Scan the entries for lines with "april" and say how many there are, with nothing more.

---+---

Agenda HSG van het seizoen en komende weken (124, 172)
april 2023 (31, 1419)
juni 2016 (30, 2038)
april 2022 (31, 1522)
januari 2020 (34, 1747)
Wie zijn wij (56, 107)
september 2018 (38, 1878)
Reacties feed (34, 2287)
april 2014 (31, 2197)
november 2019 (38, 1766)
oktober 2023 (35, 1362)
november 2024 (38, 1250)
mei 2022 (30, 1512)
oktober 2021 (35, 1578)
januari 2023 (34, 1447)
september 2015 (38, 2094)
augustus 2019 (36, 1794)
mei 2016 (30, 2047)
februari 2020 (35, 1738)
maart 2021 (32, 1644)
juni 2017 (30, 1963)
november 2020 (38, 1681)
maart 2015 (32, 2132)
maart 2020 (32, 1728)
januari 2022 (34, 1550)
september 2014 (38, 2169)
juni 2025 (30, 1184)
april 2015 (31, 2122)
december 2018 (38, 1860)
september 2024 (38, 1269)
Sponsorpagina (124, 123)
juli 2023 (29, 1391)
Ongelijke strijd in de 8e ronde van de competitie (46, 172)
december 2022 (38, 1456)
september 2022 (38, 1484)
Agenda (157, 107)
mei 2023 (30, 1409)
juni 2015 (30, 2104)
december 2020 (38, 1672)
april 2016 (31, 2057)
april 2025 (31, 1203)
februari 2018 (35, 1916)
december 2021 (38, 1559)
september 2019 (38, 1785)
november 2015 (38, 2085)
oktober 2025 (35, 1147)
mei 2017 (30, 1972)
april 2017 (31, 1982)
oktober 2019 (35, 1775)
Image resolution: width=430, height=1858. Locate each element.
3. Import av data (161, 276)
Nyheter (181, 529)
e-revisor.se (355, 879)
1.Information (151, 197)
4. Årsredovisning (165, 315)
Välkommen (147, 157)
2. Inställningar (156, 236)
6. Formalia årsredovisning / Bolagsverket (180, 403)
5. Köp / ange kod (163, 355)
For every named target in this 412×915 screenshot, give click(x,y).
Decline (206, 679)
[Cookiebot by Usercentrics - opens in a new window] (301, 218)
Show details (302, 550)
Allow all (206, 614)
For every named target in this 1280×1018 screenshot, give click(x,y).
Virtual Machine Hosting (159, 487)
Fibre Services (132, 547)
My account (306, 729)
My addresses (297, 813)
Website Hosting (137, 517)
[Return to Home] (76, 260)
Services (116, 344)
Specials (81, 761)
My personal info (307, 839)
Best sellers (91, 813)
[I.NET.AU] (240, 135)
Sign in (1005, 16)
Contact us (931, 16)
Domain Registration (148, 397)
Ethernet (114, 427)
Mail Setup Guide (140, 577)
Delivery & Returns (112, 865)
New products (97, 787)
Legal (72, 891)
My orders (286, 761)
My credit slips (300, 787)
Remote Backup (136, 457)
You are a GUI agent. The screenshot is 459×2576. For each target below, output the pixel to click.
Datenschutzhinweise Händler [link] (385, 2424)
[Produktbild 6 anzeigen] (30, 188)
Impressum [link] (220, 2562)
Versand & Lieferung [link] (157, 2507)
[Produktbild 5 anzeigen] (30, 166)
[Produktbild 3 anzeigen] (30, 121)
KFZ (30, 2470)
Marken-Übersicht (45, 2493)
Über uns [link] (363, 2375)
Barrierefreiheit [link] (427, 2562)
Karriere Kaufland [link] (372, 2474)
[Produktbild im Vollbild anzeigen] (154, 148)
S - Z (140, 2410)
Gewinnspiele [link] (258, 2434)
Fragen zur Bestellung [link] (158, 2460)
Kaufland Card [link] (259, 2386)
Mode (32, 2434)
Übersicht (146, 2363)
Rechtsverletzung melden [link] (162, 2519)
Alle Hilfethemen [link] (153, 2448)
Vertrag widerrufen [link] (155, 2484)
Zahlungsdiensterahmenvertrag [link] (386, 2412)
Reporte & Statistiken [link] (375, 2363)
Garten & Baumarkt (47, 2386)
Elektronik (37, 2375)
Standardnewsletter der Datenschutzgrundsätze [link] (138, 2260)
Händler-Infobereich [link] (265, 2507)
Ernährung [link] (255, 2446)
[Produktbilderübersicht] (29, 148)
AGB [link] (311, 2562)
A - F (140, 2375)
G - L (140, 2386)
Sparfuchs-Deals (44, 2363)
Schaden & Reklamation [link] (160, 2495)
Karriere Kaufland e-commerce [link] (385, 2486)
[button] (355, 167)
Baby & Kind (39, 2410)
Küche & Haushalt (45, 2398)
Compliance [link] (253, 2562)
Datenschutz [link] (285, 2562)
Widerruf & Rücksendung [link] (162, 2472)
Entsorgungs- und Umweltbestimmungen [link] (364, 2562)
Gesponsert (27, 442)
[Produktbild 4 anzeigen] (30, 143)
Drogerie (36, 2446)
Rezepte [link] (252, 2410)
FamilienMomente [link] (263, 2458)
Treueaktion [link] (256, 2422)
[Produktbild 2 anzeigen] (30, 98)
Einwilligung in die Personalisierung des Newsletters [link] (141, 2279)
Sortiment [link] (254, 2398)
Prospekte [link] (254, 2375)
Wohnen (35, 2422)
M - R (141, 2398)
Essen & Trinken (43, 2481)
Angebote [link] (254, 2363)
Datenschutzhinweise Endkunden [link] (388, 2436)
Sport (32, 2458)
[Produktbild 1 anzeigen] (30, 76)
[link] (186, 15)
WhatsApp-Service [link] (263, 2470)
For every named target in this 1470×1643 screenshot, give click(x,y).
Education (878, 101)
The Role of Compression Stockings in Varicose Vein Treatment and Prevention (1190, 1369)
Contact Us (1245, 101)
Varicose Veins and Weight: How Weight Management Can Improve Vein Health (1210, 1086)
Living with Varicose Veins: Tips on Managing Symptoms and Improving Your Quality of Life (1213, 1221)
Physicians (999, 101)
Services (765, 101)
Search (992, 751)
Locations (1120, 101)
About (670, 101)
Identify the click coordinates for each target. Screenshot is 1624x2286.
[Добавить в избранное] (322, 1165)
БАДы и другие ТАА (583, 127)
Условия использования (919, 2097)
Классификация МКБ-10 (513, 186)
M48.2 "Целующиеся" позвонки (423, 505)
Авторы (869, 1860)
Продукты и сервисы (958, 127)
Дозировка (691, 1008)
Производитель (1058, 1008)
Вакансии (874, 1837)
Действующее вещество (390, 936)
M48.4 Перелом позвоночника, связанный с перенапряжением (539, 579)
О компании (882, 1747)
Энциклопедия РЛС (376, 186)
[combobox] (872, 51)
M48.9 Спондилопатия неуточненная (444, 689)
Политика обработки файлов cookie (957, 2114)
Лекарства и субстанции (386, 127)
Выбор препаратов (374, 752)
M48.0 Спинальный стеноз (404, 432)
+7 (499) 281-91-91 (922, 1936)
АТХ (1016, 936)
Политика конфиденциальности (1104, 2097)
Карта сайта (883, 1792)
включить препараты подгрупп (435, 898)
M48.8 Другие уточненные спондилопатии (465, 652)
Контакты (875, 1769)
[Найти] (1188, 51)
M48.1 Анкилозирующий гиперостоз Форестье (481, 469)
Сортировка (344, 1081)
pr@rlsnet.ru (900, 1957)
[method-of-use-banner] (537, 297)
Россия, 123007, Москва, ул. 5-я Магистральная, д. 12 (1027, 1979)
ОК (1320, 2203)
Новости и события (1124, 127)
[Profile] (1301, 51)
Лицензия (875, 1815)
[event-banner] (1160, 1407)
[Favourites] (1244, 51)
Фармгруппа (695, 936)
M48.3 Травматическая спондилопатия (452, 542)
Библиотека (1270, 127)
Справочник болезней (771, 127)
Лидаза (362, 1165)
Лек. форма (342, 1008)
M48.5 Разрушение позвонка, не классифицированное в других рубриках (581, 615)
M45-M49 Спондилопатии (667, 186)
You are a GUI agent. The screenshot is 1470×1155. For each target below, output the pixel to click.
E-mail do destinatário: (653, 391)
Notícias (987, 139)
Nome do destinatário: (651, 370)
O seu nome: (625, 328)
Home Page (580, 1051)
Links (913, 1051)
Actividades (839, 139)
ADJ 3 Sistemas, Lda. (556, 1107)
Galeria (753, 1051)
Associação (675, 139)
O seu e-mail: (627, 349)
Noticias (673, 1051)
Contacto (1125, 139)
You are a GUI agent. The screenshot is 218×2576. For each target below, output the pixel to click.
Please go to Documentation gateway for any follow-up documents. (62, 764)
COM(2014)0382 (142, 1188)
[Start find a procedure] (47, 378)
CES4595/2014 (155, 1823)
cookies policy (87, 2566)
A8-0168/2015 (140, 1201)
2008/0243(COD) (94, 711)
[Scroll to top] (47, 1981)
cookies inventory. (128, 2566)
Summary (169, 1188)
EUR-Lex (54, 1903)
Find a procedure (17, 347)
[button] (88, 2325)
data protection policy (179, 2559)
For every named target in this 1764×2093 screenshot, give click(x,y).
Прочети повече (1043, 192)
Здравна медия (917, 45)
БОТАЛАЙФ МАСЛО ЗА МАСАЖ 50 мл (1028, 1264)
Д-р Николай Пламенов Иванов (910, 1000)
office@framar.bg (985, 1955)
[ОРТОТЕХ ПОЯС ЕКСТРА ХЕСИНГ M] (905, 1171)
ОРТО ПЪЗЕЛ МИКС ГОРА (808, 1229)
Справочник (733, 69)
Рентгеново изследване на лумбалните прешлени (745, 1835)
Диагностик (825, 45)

---+---

RESULT OF THIS TASK: 7